Kemudian, kata Dahlan, dulu waktu PT PAL tenaga engineer-nya banyak
keluar karena tidak diberikan penghasilan. Sekarang diijinkan, misalnya,
bila ada perwira angkatan laut yang ahli dibidangnya untuk menjadi
tenaga ahli di PT PAL dan nanti Kasal yang akan menentukan
teknisnya.”Apakah BKO (bawah kendali operasi) atau dipinjam itu nanti
soal teknis,supaya Industri Pertahanan kita bisa maju berkembang dengan
pesat,” kata Dahlan.
Program–program bidang produk yang dilaksanakan KKIP meliputi Industri
Kapal Selam dan PKR, Industri Rudal C-705, Turpedo, Roket dan Bom-100,
Industri Medium Tank, Industri Panser Amphibi, Industri CMS/IWS,
Industri Pesawat Angkut, Industri Pesawat Terbang Tanpa Awak (PTTA/UAV),
Industri Radar GCI, Industri Alkom dan MKB.
Indonesia telah memesan tiga unit Kapal Selam kelas Changbogo dari Korea
Selatan dengan proses alih teknologi kepada Indonesia. Rencananya dua
kapal selam ini akan diproduksi di galangan Daewoo Shipbuilding Marine
Engineering Co.Ltd, dan kapal selam ke tiga akan dikerjakan oleh ahli
Indonesia di galangan PT PAL.
Kini kedua negara sedang dalam tahap penyiapan desain, pengiriman
personel ahli Indonesia ke Korea dan penyediaan fasilitas pembangunan
kapal selam di galangan PT PAL Surabaya.Guna melaksanakan langkah awal
proyek pembangunan Kapal Selam ketiga dari Korea Selatan, Pemerintah
Indonesia mengirimkan sekitar 190 personel yang terdiri dari user
(Pengguna), TNI AL, perwakilan SDM Riset dan Teknologi (Ristek), Tim
Akademisi, serta pihak industri pertahanan dalam negeri yang terkait.
Selama personel Indonesia berada di Korsel akan mendapatkan Alih
Teknologi (ToT) kapal selam yang tergolong kompleks dan rumit, serta
harus dapat dipelajari baik melalui metode learning by seeing, maupun
learning by doing sesuai dengan kesepakatan negara maupun
peraturan-peraturan yang di berlakukan oleh Pemerintah Korsel.

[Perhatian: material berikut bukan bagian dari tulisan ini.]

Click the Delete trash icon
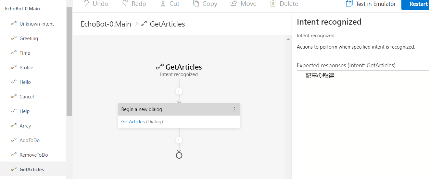This screenshot has height=179, width=429. (273, 4)
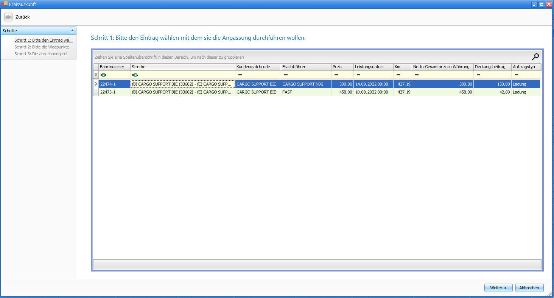Select Schritt 1 in the steps list

tap(44, 40)
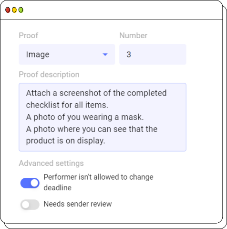Click the 'Performer isn't allowed to change deadline' label
This screenshot has height=229, width=227.
(98, 182)
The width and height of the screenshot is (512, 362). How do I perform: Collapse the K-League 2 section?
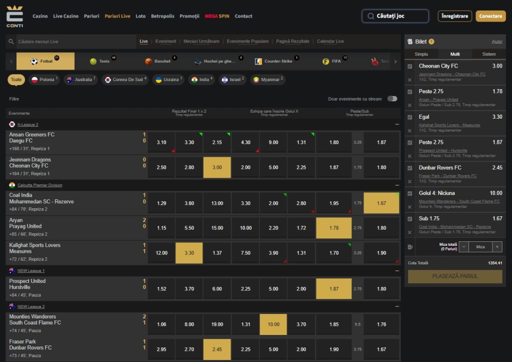pos(397,124)
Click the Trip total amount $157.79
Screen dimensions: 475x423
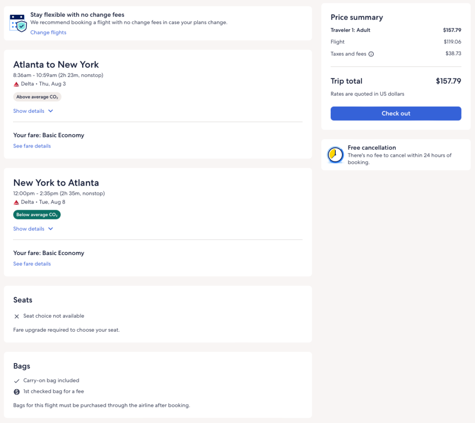(x=448, y=81)
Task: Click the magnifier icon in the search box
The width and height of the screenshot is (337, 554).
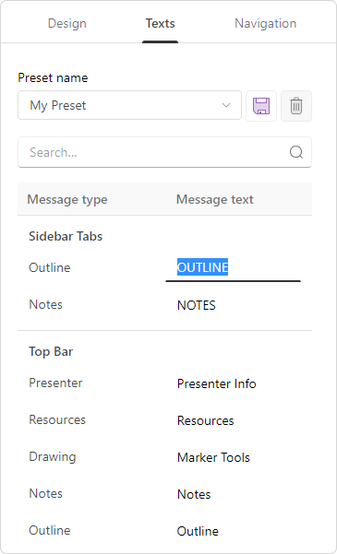Action: [296, 152]

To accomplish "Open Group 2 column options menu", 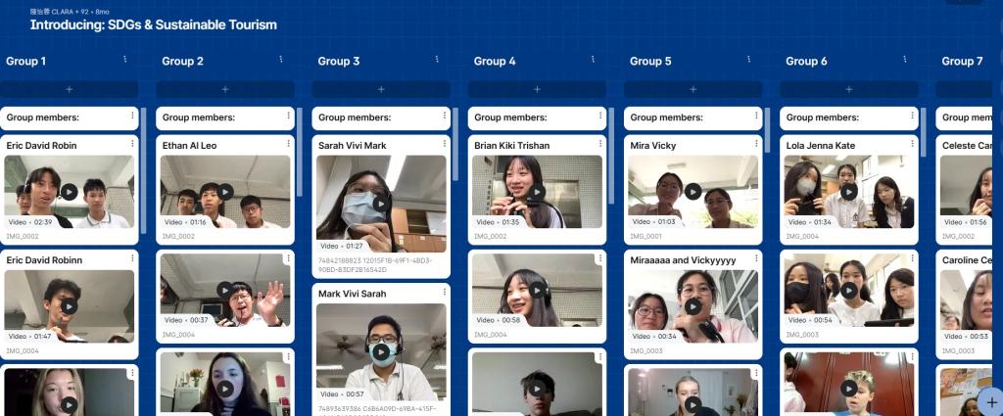I will pyautogui.click(x=280, y=61).
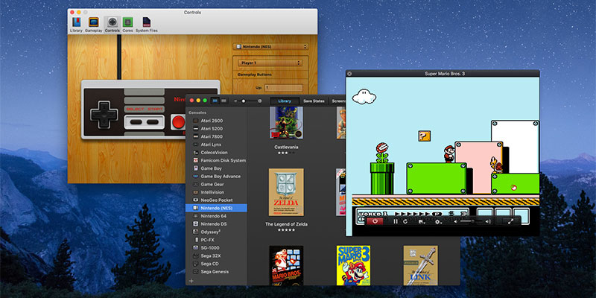Viewport: 596px width, 298px height.
Task: Expand the Player 1 dropdown
Action: click(x=270, y=63)
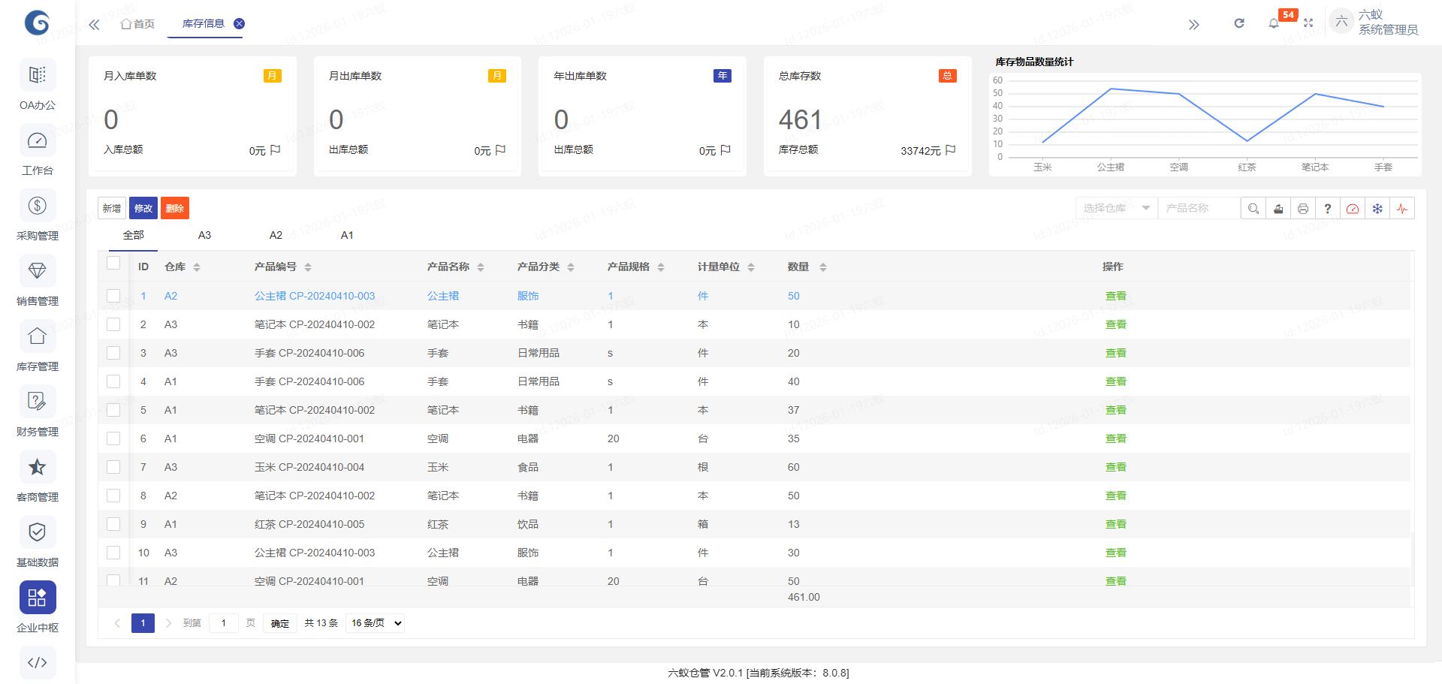Screen dimensions: 1442x684
Task: Open help via question mark icon
Action: [1328, 209]
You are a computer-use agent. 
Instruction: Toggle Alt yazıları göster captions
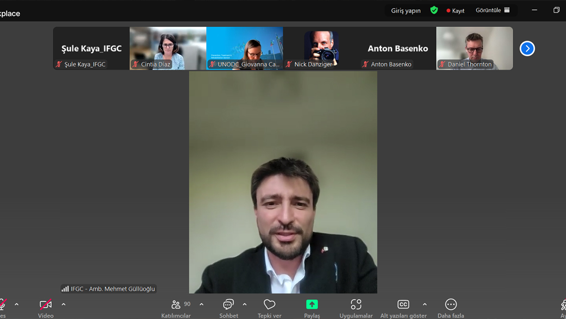403,308
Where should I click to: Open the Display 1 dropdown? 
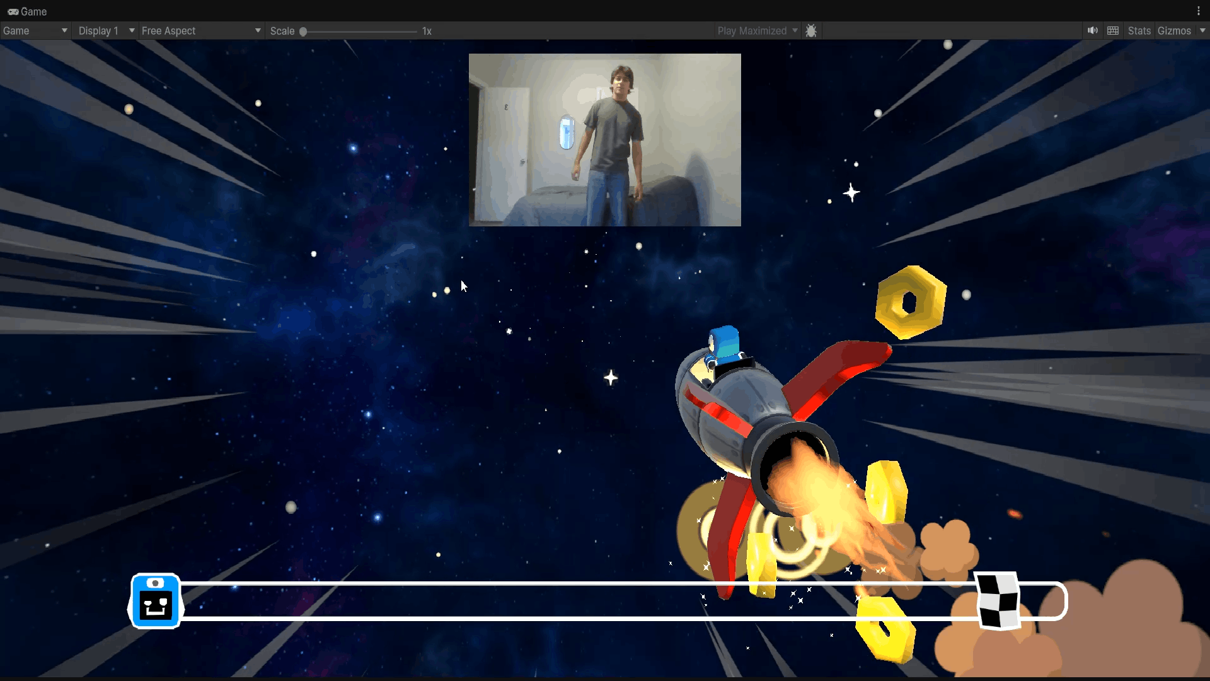click(x=105, y=30)
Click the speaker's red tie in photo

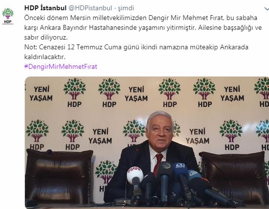158,163
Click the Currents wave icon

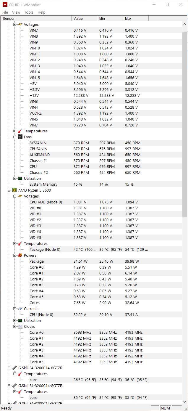20,309
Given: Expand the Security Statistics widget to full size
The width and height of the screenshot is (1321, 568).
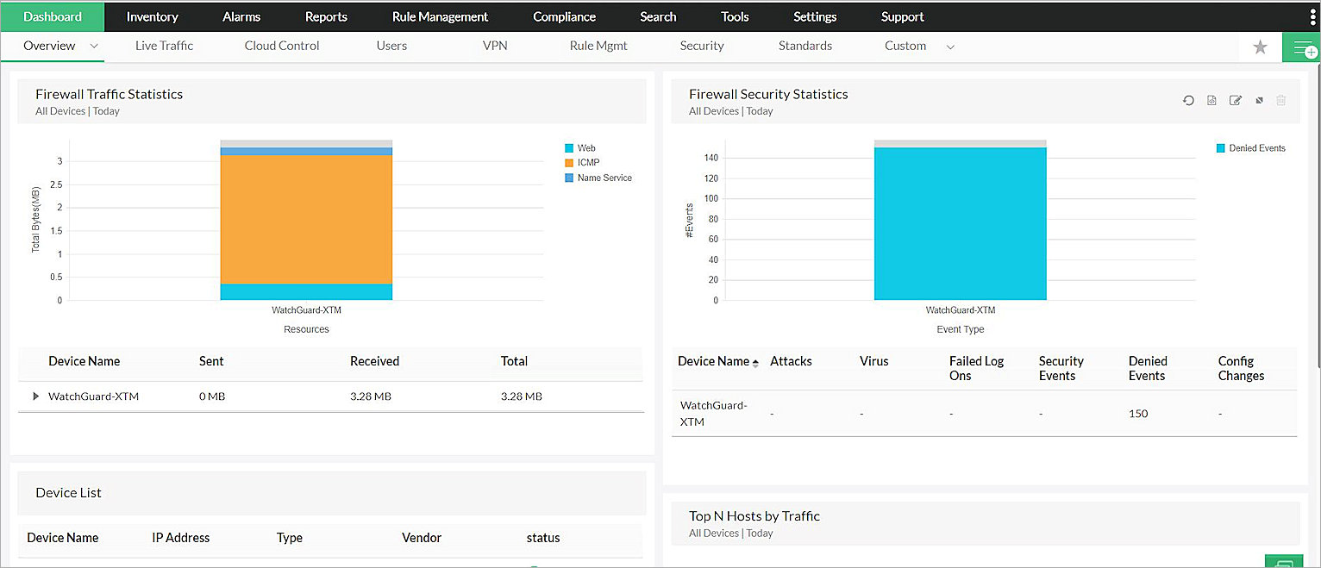Looking at the screenshot, I should (x=1259, y=101).
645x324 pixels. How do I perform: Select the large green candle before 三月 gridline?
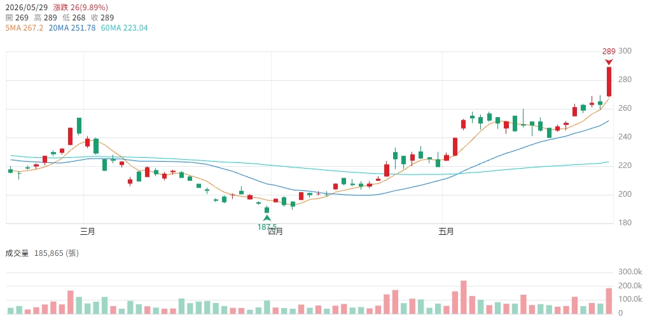click(x=79, y=126)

Fasilitas galangan dijadwalkan akan selesai dibangun pada Desember 2014,
dan Januari 2015, pembangunan Kapal Selam “steel cutting” tersebut
dapat dilaksanakan. Pembangunan kapal selam ini membutuhkan waktu
sekitar tiga tahun maka di perkirakan kapal selam ketiga dari hasil
produksi Indonesia akan selesai pada tahun 2018.